Ishani Pathmanathan, Anand Date, William L. Coggin, John Nkengasong, Amy S. Piatek, Heather Alexander

Abstract

To eliminate preventable deaths, disease and suffering due to tuberculosis (TB), improved diagnostic capacity is critical. The Cepheid Xpert(®) MTB/RIF assay is recommended by the World Health Organization as the initial diagnostic test for people with suspected HIV-associated TB. However, despite high expectations, its scale-up in real-world settings has faced challenges, often due to the systems that support it. In this commentary we discuss needs and opportunities for systems strengthening to support widespread scale-up of Xpert(®) MTB/RIF as they relate to each step within the TB diagnostic cascade, from finding presumptive patients, to collecting, transporting and testing sputum specimens, to reporting and receiving results, to initiating and monitoring treatment and, ultimately, to ensuring successful and timely treatment and cure. Investments in evidence-based interventions at each step along the cascade and within the system as a whole will augment not only the utility of Xpert(®) MTB/RIF, but also the successful implementation of future diagnostic tests. Xpert(®) MTB/RIF will only improve patient outcomes if optimally implemented within the context of strong TB programs and systems.
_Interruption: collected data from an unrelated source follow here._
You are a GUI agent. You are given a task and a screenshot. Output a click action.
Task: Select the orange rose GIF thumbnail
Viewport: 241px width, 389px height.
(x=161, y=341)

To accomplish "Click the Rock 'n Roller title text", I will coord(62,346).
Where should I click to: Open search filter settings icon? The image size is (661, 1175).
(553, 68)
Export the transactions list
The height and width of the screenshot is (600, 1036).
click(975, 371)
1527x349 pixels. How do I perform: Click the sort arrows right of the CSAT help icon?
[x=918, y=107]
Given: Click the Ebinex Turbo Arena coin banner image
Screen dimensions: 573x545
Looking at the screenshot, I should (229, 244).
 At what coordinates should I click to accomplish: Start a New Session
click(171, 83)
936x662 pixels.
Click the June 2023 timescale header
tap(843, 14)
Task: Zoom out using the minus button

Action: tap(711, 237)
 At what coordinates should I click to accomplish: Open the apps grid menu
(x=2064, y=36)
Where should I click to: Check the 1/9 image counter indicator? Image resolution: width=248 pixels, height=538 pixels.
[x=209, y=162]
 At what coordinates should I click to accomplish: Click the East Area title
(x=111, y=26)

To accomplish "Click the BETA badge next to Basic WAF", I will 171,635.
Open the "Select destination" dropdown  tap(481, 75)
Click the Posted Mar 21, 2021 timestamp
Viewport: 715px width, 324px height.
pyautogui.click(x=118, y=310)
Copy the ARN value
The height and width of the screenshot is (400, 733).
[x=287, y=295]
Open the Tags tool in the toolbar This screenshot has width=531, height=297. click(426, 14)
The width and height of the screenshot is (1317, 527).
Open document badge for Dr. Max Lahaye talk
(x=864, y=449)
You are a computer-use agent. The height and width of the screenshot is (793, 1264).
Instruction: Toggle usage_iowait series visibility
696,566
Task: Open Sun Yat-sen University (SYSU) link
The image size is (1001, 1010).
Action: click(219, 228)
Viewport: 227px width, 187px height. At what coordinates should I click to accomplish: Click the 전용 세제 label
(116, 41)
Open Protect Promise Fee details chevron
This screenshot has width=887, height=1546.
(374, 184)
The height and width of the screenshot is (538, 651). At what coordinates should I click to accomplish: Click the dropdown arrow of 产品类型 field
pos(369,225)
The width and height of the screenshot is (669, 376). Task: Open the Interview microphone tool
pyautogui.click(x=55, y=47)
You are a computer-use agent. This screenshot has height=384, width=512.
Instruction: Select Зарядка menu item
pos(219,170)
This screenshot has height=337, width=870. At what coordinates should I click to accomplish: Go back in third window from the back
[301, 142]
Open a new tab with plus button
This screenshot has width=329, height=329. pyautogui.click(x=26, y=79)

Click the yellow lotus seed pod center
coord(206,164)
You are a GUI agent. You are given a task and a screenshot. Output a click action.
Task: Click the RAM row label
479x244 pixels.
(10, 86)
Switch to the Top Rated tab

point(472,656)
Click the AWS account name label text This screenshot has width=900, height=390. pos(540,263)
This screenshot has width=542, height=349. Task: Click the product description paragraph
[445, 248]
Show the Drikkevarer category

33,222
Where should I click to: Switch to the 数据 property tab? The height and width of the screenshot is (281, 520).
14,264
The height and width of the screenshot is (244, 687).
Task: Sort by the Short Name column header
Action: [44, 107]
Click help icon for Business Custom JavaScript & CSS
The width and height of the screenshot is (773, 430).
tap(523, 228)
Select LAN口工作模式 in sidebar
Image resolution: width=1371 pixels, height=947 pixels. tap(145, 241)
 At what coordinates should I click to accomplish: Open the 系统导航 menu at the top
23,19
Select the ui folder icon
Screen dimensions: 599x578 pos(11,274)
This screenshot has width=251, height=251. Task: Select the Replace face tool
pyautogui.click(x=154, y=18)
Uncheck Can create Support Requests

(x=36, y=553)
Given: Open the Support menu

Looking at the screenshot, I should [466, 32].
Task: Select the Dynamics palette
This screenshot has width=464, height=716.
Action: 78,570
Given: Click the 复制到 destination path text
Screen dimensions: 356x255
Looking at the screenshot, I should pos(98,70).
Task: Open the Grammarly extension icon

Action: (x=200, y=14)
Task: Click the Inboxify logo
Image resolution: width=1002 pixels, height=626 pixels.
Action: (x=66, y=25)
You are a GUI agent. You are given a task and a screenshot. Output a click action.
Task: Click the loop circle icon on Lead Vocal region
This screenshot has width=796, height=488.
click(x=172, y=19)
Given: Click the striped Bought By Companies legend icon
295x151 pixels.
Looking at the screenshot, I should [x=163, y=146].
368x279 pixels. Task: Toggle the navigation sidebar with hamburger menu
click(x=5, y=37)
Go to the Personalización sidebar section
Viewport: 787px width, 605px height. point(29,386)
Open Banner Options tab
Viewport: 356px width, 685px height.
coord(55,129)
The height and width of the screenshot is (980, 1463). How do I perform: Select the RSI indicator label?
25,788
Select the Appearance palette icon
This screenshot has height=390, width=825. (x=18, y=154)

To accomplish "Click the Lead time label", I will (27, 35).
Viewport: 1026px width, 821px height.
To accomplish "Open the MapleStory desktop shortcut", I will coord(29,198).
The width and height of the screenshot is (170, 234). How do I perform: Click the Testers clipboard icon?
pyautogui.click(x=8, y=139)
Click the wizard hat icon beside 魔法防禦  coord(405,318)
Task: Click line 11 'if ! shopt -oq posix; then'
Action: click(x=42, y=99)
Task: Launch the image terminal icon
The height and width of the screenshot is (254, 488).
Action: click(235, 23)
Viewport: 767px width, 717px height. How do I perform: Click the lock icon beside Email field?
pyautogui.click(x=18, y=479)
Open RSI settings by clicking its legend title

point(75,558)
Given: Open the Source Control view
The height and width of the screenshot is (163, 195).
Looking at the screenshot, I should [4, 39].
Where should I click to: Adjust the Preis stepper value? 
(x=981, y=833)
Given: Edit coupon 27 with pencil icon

Roll-out of this technology to people living with HIV and others in resource-limited settings offers the opportunity to leverage current TB and HIV laboratory, diagnostic and programmatic investments, while also addressing challenges and strengthening coordination between laboratory systems, laboratory-program interfaces, and TB-HIV program interfaces. If successful, the benefits of this tool could extend beyond progress towards global End TB Strategy goals, to improve system-wide capacity for global disease detection and control.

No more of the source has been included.